I know, I already gave you an heirloom tomato recipe. But this is a favorite of mine that makes an awesome week-night dinner. It’s a quick and delicious meal in a bowl.

8 oz orzo (~3.3 cups)
6.5 Tbsp EVOO, divided
4 Tbsp red wine vinegar, divided
2 medium zucchini or summer squash, cut lengthwise into 1/4-inch-thick slices
1 red or yellow bell pepper, quartered
3 Tbsp pesto
2 Tbsp fresh lime juice
1 lb uncooked large shrimp, peeled, deveined
2 heirloom tomatoes, cored, cut into 1/2-inch cubes (~2 cups)
1/2 cup thinly sliced fresh basil leaves, plus sprigs for garnish
1 8-oz ball fresh mozzarella cheese, cut into 1/2-inch cubes

Cook orzo in a large pot of boiling salted water until tender but firm to bite, stirring occasionally.  Drain. Rinse with cold water; drain well.  Transfer to large bowl and toss with 1 Tbsp oil.

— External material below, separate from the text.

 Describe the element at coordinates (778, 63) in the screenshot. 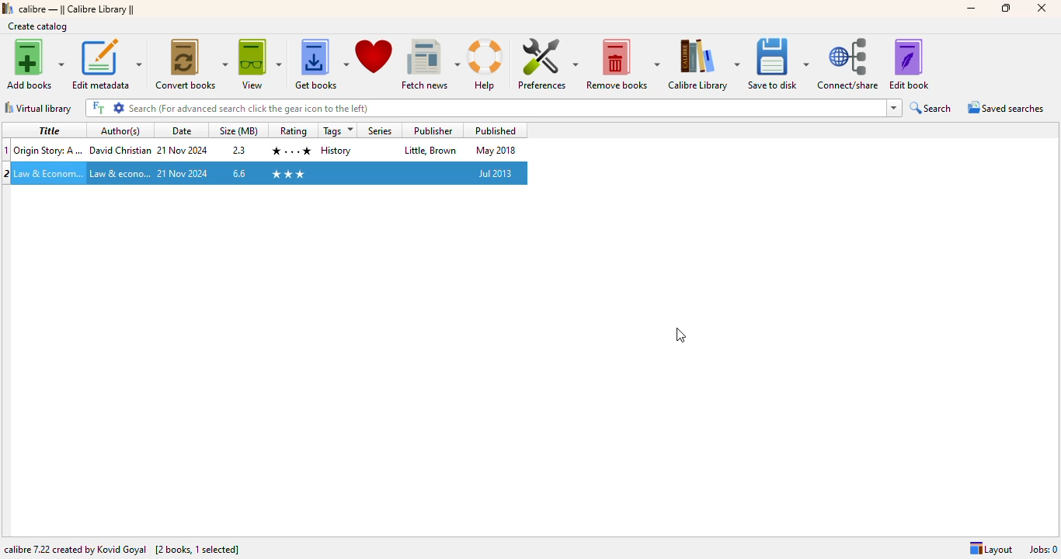

I see `save to disk` at that location.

Prepare grill (medium-high heat). Whisk 2 Tbsp oil and 2 Tbsp vinegar in small bowl.  Brush zucchini and bell pepper with oil mixture, season with salt and pepper.  Whisk pesto, lime juice, remaining 3.5 Tbsp oil, and remaining 2 Tbsp vinegar in a small bowl for pesto vinaigrette.  Place shrimp in medium bowl.  Add 2 Tbsp of pesto vinaigrette; toss to coat.

Grill zucchini and bell pepper until crisp-tender, about 3 minutes per side for zucchini and 4 minutes per side for bell pepper.  Transfer to work surface.  Season shrimp with salt and pepper; grill until charred and cooked through.  Place shrimp in bowl with orzo.  Chop zucchini and bell pepper; add to bowl with orzo.  Add remaining vinaigrette, tomatoes, sliced basil, and mozzarella; toss to combine.  Season to taste with salt and pepper.

Can be served cold or at room temperature.